• Problem description: In the records below, pick out all lines containing the word "Rakuten".
Segment Open
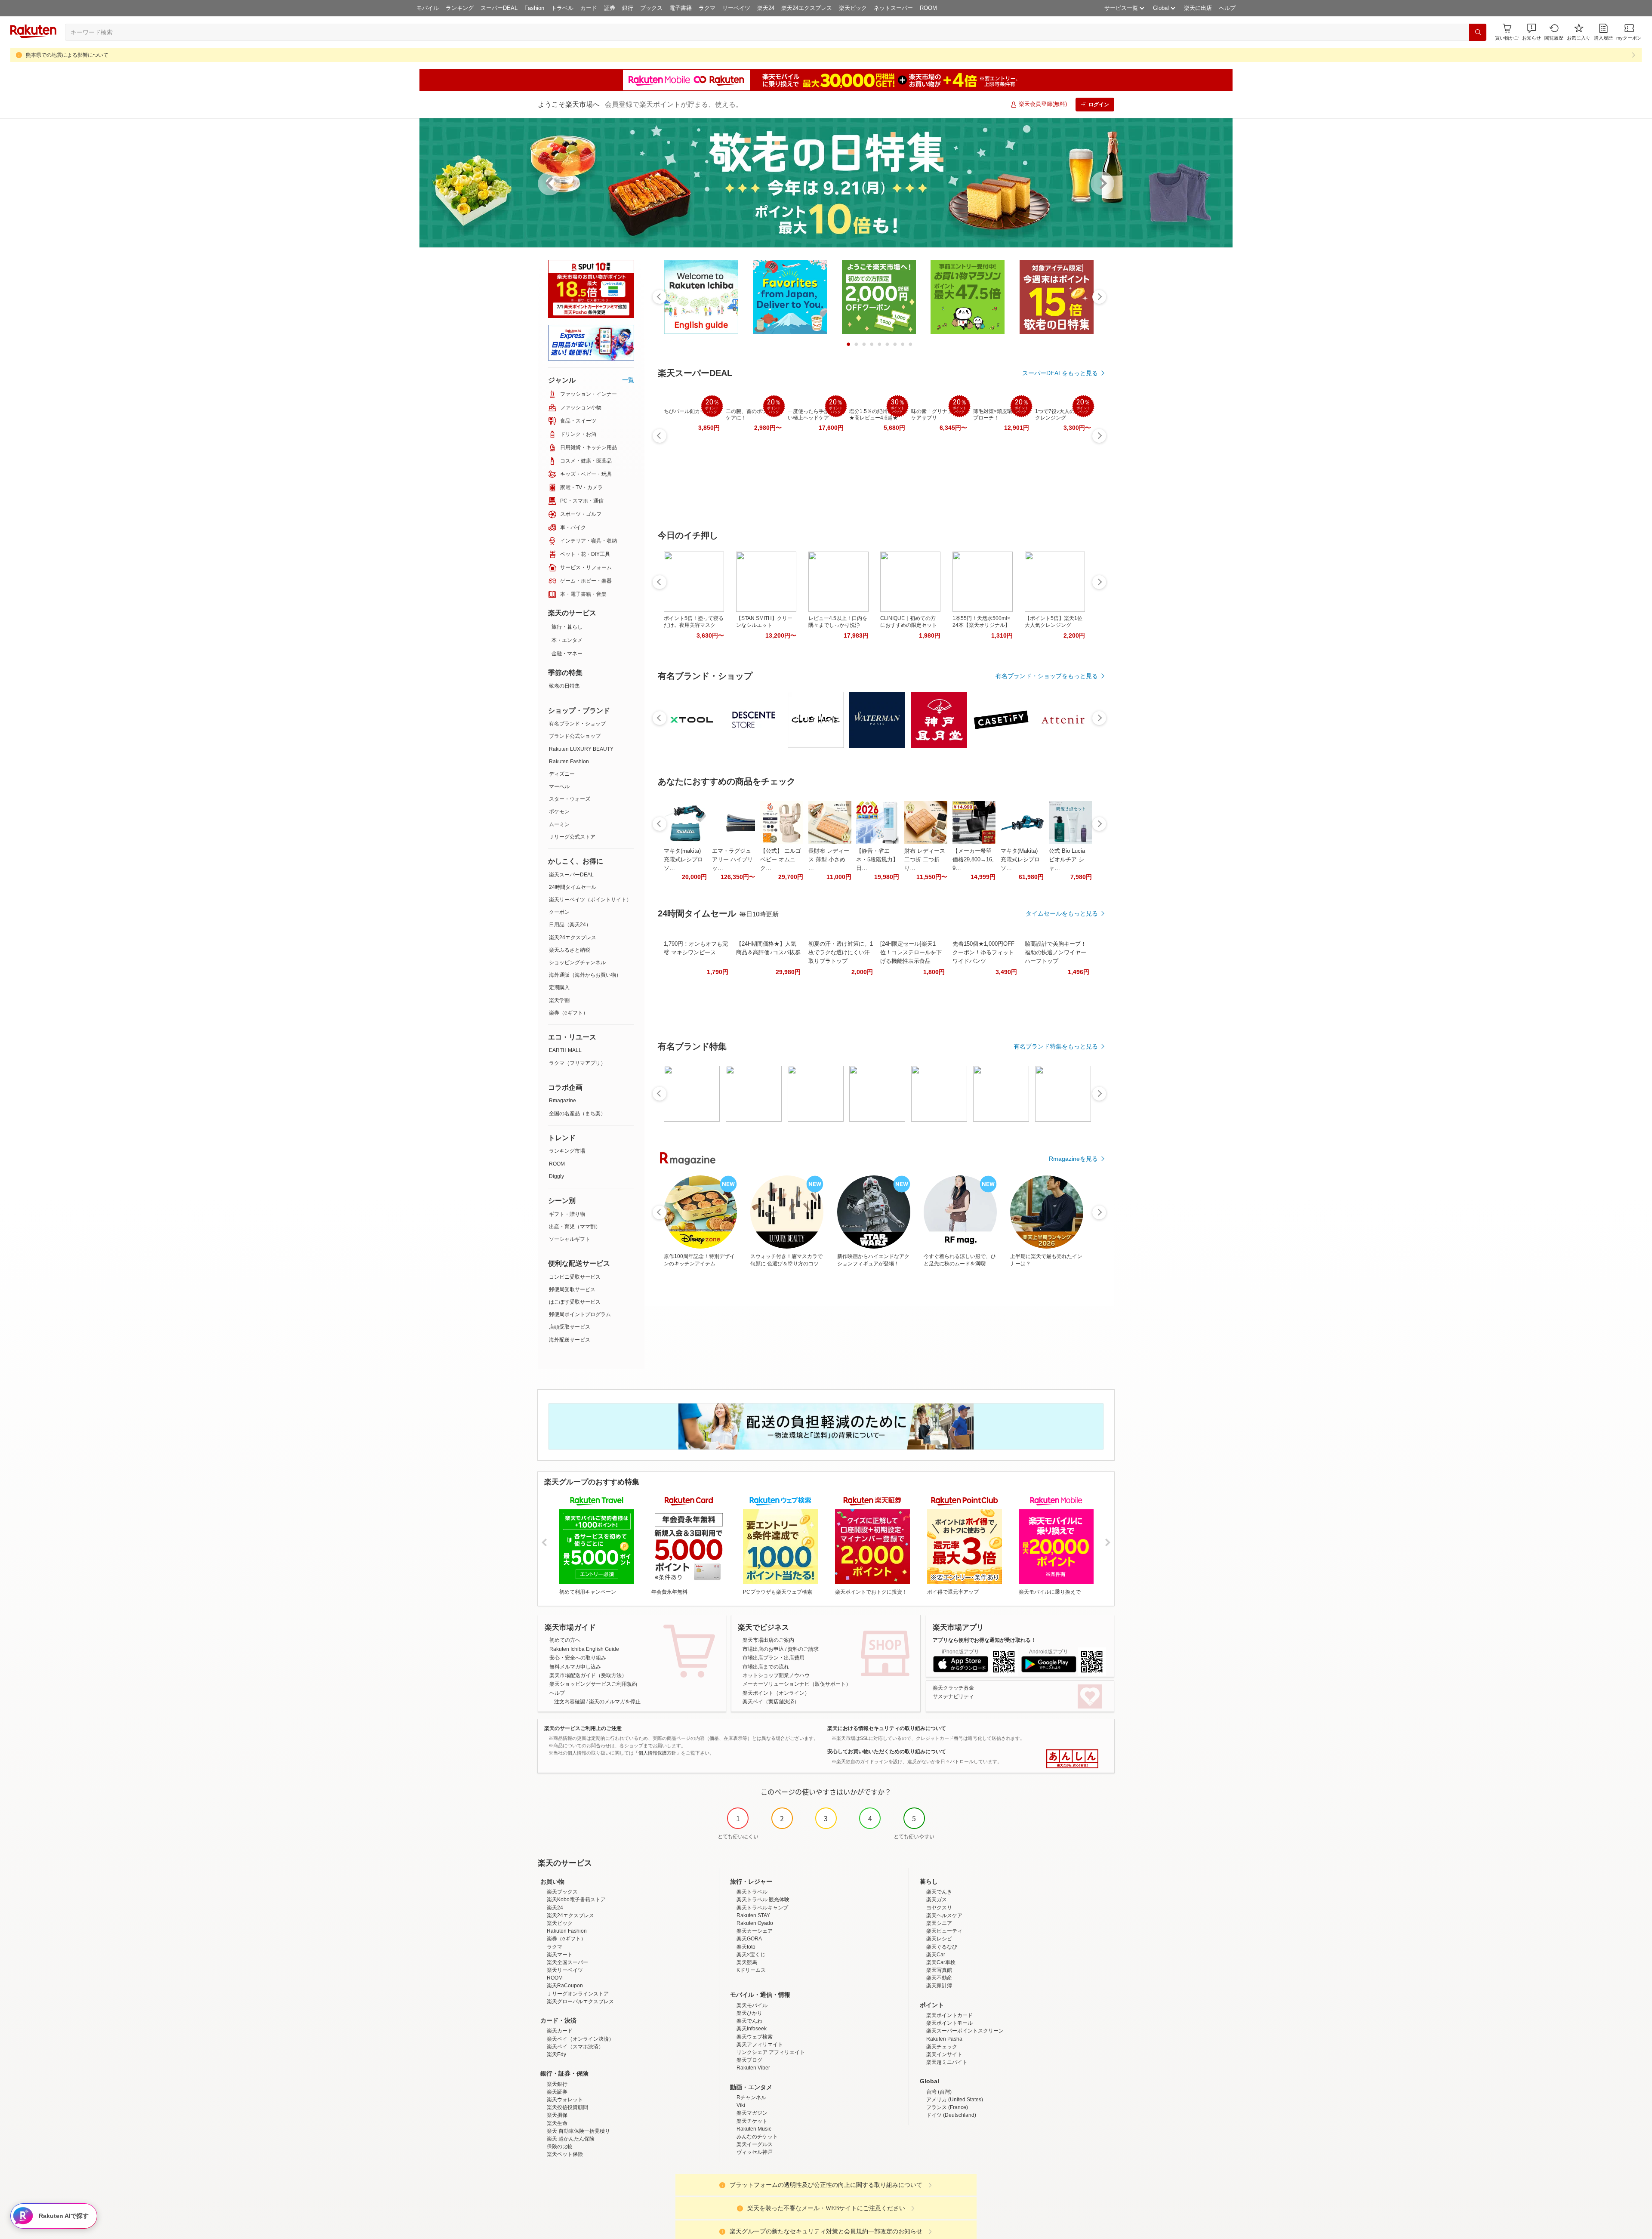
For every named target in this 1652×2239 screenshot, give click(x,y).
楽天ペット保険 (565, 2154)
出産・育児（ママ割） (575, 1227)
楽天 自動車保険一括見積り (578, 2131)
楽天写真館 (939, 1970)
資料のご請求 (803, 1649)
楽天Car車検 (940, 1962)
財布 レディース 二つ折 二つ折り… (924, 859)
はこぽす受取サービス (575, 1302)
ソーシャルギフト (569, 1239)
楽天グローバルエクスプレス (580, 2001)
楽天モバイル (752, 2005)
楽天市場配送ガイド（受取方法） (588, 1675)
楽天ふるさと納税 (569, 950)
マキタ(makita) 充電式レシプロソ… (683, 859)
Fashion (534, 8)
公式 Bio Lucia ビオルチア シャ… (1067, 859)
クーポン (559, 912)
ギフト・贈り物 (567, 1214)
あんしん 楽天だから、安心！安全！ (1072, 1758)
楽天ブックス (562, 1892)
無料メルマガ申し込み (575, 1667)
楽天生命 (557, 2123)
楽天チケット (752, 2121)
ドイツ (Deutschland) (951, 2115)
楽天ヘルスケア (944, 1915)
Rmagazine (562, 1101)
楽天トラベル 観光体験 (763, 1900)
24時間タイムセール (572, 887)
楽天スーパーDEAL (571, 875)
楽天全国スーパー (567, 1962)
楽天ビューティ (944, 1931)
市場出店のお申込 (763, 1649)
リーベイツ (736, 8)
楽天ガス (936, 1900)
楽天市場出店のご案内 (768, 1640)
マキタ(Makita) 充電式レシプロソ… (1020, 859)
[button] (1531, 32)
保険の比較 (560, 2146)
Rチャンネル (751, 2097)
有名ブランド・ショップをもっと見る (1047, 675)
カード (588, 8)
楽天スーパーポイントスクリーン (965, 2031)
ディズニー (562, 774)
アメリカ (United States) (954, 2100)
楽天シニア (939, 1923)
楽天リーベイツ (565, 1970)
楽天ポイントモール (949, 2023)
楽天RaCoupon (565, 1986)
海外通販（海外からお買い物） (585, 975)
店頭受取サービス (569, 1327)
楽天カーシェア (755, 1931)
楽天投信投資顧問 (567, 2107)
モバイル (427, 8)
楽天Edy (556, 2054)
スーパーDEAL (499, 8)
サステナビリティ (953, 1696)
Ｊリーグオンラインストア (578, 1994)
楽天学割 (559, 1000)
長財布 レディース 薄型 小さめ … (828, 859)
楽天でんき (939, 1892)
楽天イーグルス (755, 2144)
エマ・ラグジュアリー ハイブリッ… (732, 859)
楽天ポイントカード (949, 2015)
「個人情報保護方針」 (657, 1752)
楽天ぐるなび (941, 1947)
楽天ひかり (749, 2013)
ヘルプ (1227, 8)
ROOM (928, 8)
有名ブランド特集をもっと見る (1056, 1046)
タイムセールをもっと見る (1062, 913)
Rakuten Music (754, 2129)
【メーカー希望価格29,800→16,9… (973, 859)
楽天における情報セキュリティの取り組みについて (886, 1728)
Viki (741, 2105)
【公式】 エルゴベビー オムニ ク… (780, 859)
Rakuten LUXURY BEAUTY (581, 749)
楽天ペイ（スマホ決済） (575, 2047)
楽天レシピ (939, 1939)
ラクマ (707, 8)
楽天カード (560, 2031)
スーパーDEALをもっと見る (1060, 373)
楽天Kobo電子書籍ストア (576, 1900)
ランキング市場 (567, 1151)
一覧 (628, 379)
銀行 (627, 8)
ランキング (460, 8)
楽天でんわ (749, 2021)
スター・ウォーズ (569, 799)
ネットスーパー (893, 8)
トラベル (562, 8)
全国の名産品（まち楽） (577, 1113)
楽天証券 (557, 2092)
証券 (609, 8)
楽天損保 (557, 2115)
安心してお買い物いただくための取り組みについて (886, 1752)
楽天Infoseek (752, 2029)
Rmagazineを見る (1073, 1158)
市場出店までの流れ (766, 1667)
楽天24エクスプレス (806, 8)
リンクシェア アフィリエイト (771, 2052)
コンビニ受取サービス (575, 1277)
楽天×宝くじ (751, 1955)
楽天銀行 (557, 2084)
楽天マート (560, 1955)
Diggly (556, 1176)
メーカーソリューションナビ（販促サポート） (797, 1684)
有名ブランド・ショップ (577, 724)
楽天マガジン (752, 2113)
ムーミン (559, 824)
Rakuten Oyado (755, 1923)
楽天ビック (853, 8)
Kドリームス (751, 1970)
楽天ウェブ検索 (755, 2037)
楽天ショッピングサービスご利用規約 (593, 1684)
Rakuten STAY (753, 1915)
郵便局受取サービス (572, 1289)
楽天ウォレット (565, 2100)
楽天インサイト (944, 2054)
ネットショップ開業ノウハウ (776, 1675)
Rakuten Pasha (944, 2039)
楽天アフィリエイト (760, 2045)
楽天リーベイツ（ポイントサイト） (590, 900)
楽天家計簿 (939, 1986)
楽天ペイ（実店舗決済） (771, 1702)
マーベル (559, 786)
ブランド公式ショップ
Segment Closed
• Problem solution:
Rakuten Music (754, 2129)
Rakuten LUXURY BEAUTY (581, 749)
Rakuten Oyado (755, 1923)
Rakuten STAY (753, 1915)
Rakuten Pasha (944, 2039)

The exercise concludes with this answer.